### Tarefas a realizar
a: Com base no excerto sobre a Guiana, responda às perguntas abaixo.
(i) Que percentagem da população da Guiana é composta por Ameríndios?
(ii) Desde que ano está David Granger no Poder?
(iii) Para que país se escapou Charrandas Persaud?
b: Reescreva o trecho de "A população da" até "para o Canadá." do excerto sobre a Guiana, substituindo "Canadá" por "Reino Unido".

### Excerto da página

..............................

A população da Guiana é composta
por 40% de Indianos, 30% de Africanos, 20% de Mestiços e por 10% de Ameríndios.
Os Indianos estão muito presentes na função pública civil e os Africanos no
exército.
Em 21 de Dezembro, uma moção de
censura foi apresentada contra o governo do Presidente David Granger, um
General pró-britânico e anti-venezuelano, no Poder desde 2015. Para surpresa
geral, um deputado, Charrandas Persaud, votou contra o seu próprio partido e,
numa indescritível barracada (bagunça-br), provocou a queda do governo, que
apenas dispunha de um voto de maioria. Desde aí, reina a maior instabilidade:
não se sabe se o Presidente Granger, que recebe tratamento de quimioterapia,
estará à altura de assegurar a gestão dos assuntos correntes, enquanto, por uma
porta traseira, Charrandas Persaud deixou o Parlamento com uma escolta e se
escapou para o Canadá.

..............................

### Conjunto de itens

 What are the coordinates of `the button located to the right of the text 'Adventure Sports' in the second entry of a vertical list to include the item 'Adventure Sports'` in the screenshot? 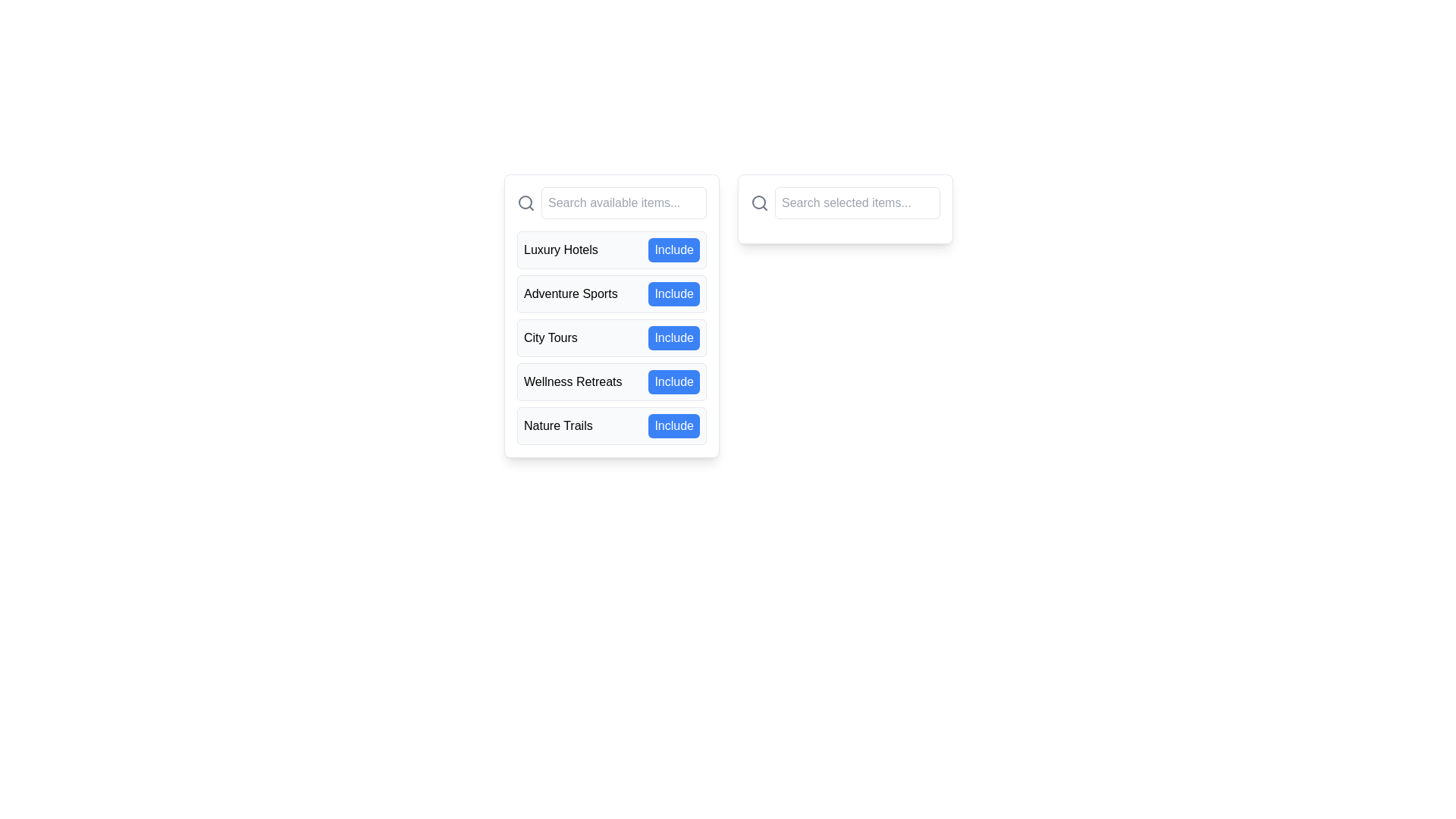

..............................

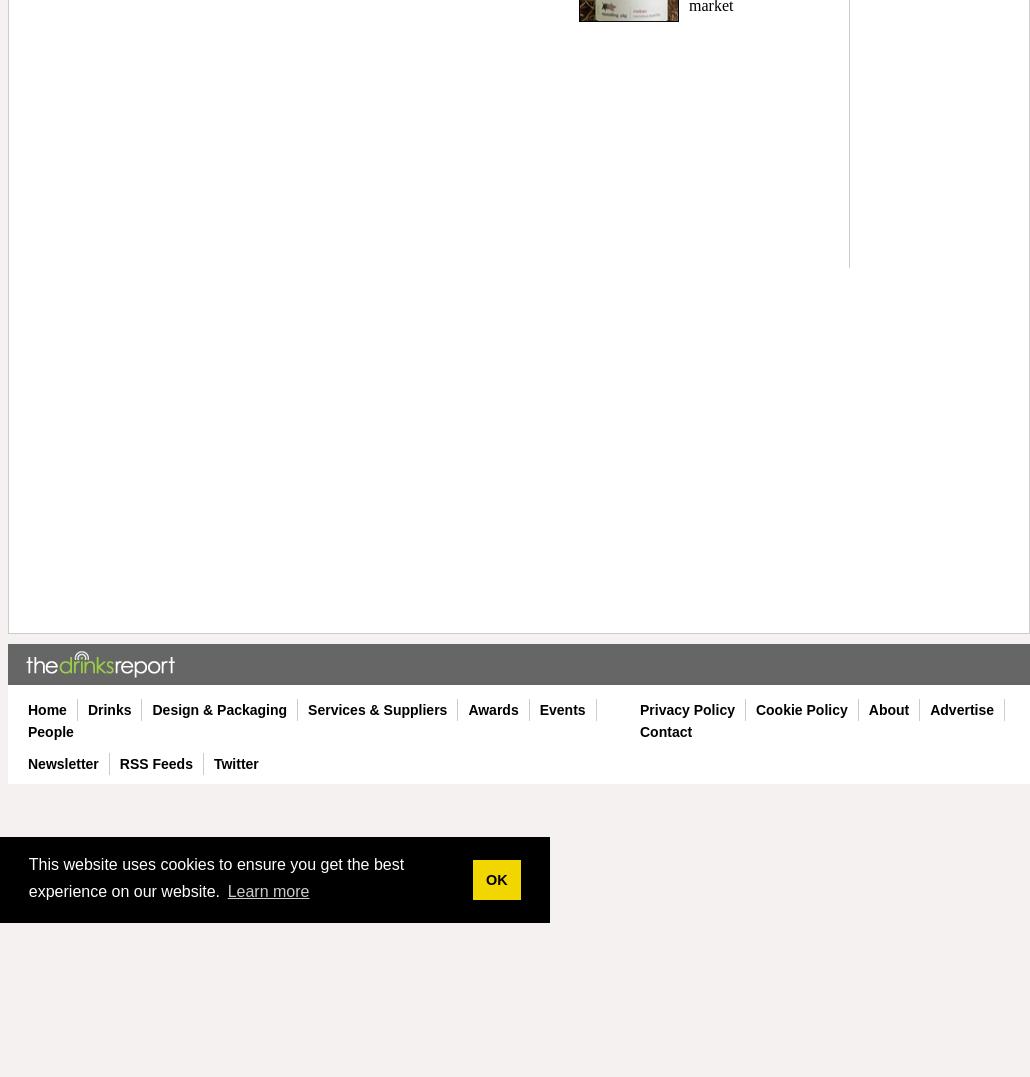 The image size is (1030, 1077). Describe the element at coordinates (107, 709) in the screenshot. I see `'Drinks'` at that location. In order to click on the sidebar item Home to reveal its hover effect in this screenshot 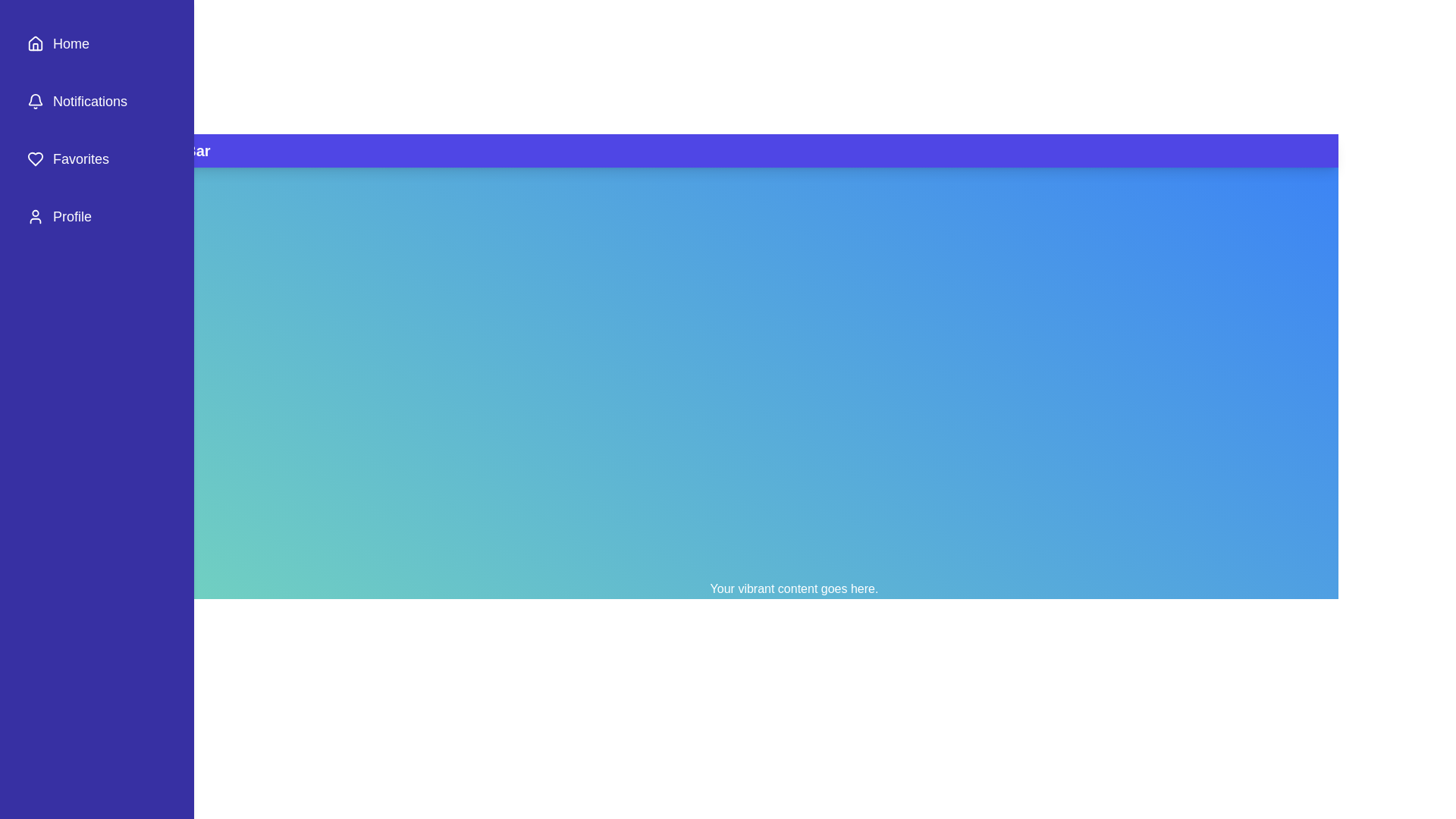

..............................

### Respostas
a:
(i) 10%
(ii) 2015
(iii) Canadá

b:
A população da Guiana é composta
por 40% de Indianos, 30% de Africanos, 20% de Mestiços e por 10% de Ameríndios.
Os Indianos estão muito presentes na função pública civil e os Africanos no
exército.
Em 21 de Dezembro, uma moção de
censura foi apresentada contra o governo do Presidente David Granger, um
General pró-britânico e anti-venezuelano, no Poder desde 2015. Para surpresa
geral, um deputado, Charrandas Persaud, votou contra o seu próprio partido e,
numa indescritível barracada (bagunça-br), provocou a queda do governo, que
apenas dispunha de um voto de maioria. Desde aí, reina a maior instabilidade:
não se sabe se o Presidente Granger, que recebe tratamento de quimioterapia,
estará à altura de assegurar a gestão dos assuntos correntes, enquanto, por uma
porta traseira, Charrandas Persaud deixou o Parlamento com uma escolta e se
escapou para o Reino Unido.